» **Exercise task A**
In the model setup instructions, what parameter count is given for the XXL model?
» **Exercise task B**
Write the next part of the model setup instructions, starting after the last line shown.
-- start Document text --
2. Prepare Model Weights

# Prepare the decoder of SD-VAE
mkdir -p outputs/model_weights/va-vae-imagenet256-experimental-variants
wget https://huggingface.co/hustvl/va-vae-imagenet256-experimental-variants/resolve/main/ldm-imagenet256-f16d32-50ep.ckpt \
    --no-check-certificate -O outputs/model_weights/va-vae-imagenet256-experimental-variants/ldm-imagenet256-f16d32-50ep.ckpt

# Prepare evaluation batches of ImageNet 256x256 from guided-diffusion
mkdir -p outputs/ADM_npz
wget https://openaipublic.blob.core.windows.net/diffusion/jul-2021/ref_batches/imagenet/256/VIRTUAL_imagenet256_labeled.npz -O outputs/ADM_npz/VIRTUAL_imagenet256_labeled.npz

# Download files from huggingface
mkdir temp
mkdir -p outputs/dataset/imagenet1k-latents
mkdir -p outputs/train
# Prepare latent statistics
huggingface-cli download SFD-Project/SFD --include "imagenet1k-latents/*" --local-dir temp
mv temp/imagenet1k-latents/* outputs/dataset/imagenet1k-latents/
# Prepare the autoguidance model
huggingface-cli download SFD-Project/SFD --include "model_weights/sfd_autoguidance_b/*" --local-dir temp
mv temp/model_weights/sfd_autoguidance_b outputs/train/
# Prepare XL model (675M)
huggingface-cli download SFD-Project/SFD --include "model_weights/sfd_xl/*" --local-dir temp
mv temp/model_weights/sfd_xl outputs/train/
# Prepare XXL model (1.0B)
huggingface-cli download SFD-Project/SFD --include "model_weights/sfd_1p0/*" --local-dir temp
mv temp/model_weights/sfd_1p0 outputs/train/
rm -rf temp
# or you can directly download the checkpoints from huggingface: https://huggingface.co/SFD-Project/SFD. Put the files in model_weights/ of SFD-Project/SFD to outputs/train

3. Inference

Inference demo

PRECISION=bf16 bash run_fast_inference.sh $INFERENCE_CONFIG
# take XL model (675M) as an example.
-- end Document text --
-- start Data block --
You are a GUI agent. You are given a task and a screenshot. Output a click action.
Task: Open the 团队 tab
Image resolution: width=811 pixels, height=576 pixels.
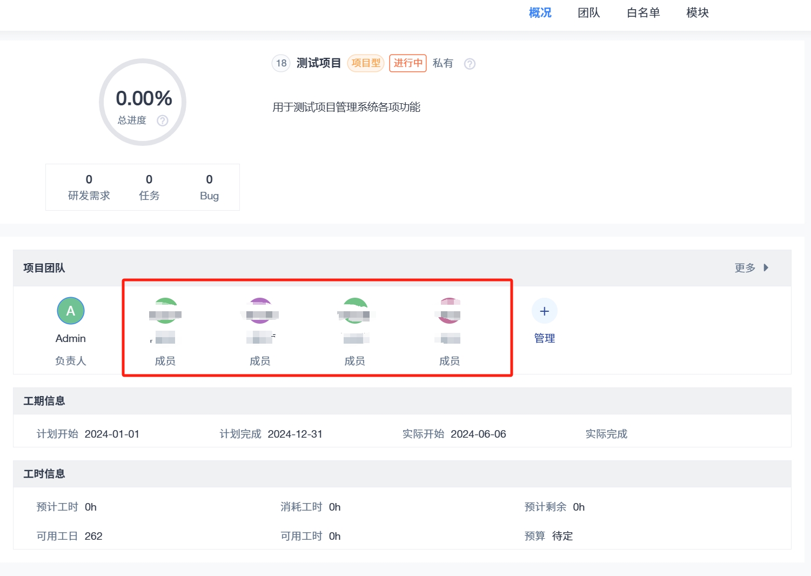(588, 13)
-- end Data block --
» **Written reply A**
1.0B

» **Written reply B**
CFG_SCALE="1.5" \
AUTOGUIDANCE_MODEL_SIZE="b" \
AUTOGUIDANCE_CKPT_ITER="70" \
PRECISION=bf16 bash run_fast_inference.sh configs/sfd/lightningdit_xl/inference_4m_autoguidance_demo.yaml

Images will be saved into demo_images/demo_samples.png, e.g. the following one:

Inference 50K samples

For without AutoGuidance, run the following command:

# w/o AutoGuidance
FID_NUM=50000 \
GPUS_PER_NODE=$GPU_NUM PRECISION=bf16 bash run_inference.sh \
    $INFERENCE_CONFIG

# take XL model (675M) as an example. 
FID_NUM=50000 \
GPUS_PER_NODE=8 PRECISION=bf16 bash run_inference.sh \
    configs/sfd/lightningdit_xl/inference_4m.yaml

More inference configs can be found in configs/sfd/lightningdit_xl and configs/sfd/lightningdit_1p0, corresponding to XL (675M) and XXL (1.0B) models, respectively.

For with AutoGuidance, run the following command:

# w/ AutoGuidance
CFG_SCALE="$GUIDANCE_SCALE" \
AUTOGUIDANCE_MODEL_SIZE="b" \
AUTOGUIDANCE_CKPT_ITER="$GUIDANCE_ITER" \
FID_NUM=50000 \
GPUS_PER_NODE=$GPU_NUM PRECISION=bf16 bash run_inference.sh \
    $INFERENCE_CONFIG

# take XL model (675M) as an example. 
CFG_SCALE="1.5" \
AUTOGUIDANCE_MODEL_SIZE="b" \
AUTOGUIDANCE_CKPT_ITER="70" \
FID_NUM=50000 \
GPUS_PER_NODE=8 PRECISION=bf16 bash run_inference.sh \
    configs/sfd/lightningdit_xl/inference_4m_autoguidance.yaml

More inference configs can be found in configs/sfd/lightningdit_xl and configs/sfd/lightningdit_1p0, corresponding to XL (675M) and XXL (1.0B) models, respectively. For with AutoGuidance, the detailed parameters for each configuration are shown in the following table:

Model Epochs Params Degraded Model Iterations Guidance Scale
LightningDiT-XL 80 675M LightningDiT-B 70K 1.6
LightningDiT-XL 800 675M LightningDiT-B 70K 1.5
LightningDiT-XXL 80 1.0B LightningDiT-B 60K 1.5
LightningDiT-XXL 800 1.0B LightningDiT-B 120K 1.5

4. Evaluation

# get final scores via guided-diffusion's evaluation tools
bash run_eval_via_guided_diffusion.sh $OUTPUT_IMAGES_DIR
# e.g.,
bash run_eval_via_guided_diffusion.sh outputs/train/sfd_xl/lightningdit-xl-1-ckpt-4000000-dopri5-250-balanced

Note that our models were trained and evaluated on 16 NPUs (consistent with the results reported in our paper). When testing on 8 A100 GPUs, we observed minor performance variations. The detailed results are presented below:

Without AutoGuidance

Model Epochs #Params FID (NPU) FID (GPU)
SFD-XL 80 675M 3.43 3.50
SFD-XL 800 675M 2.54 2.66
SFD-XXL 80 1.0B 2.84 2.92
SFD-XXL 800 1.0B 2.38 2.36

With AutoGuidance

Model Epochs #Params FID (NPU) FID (GPU)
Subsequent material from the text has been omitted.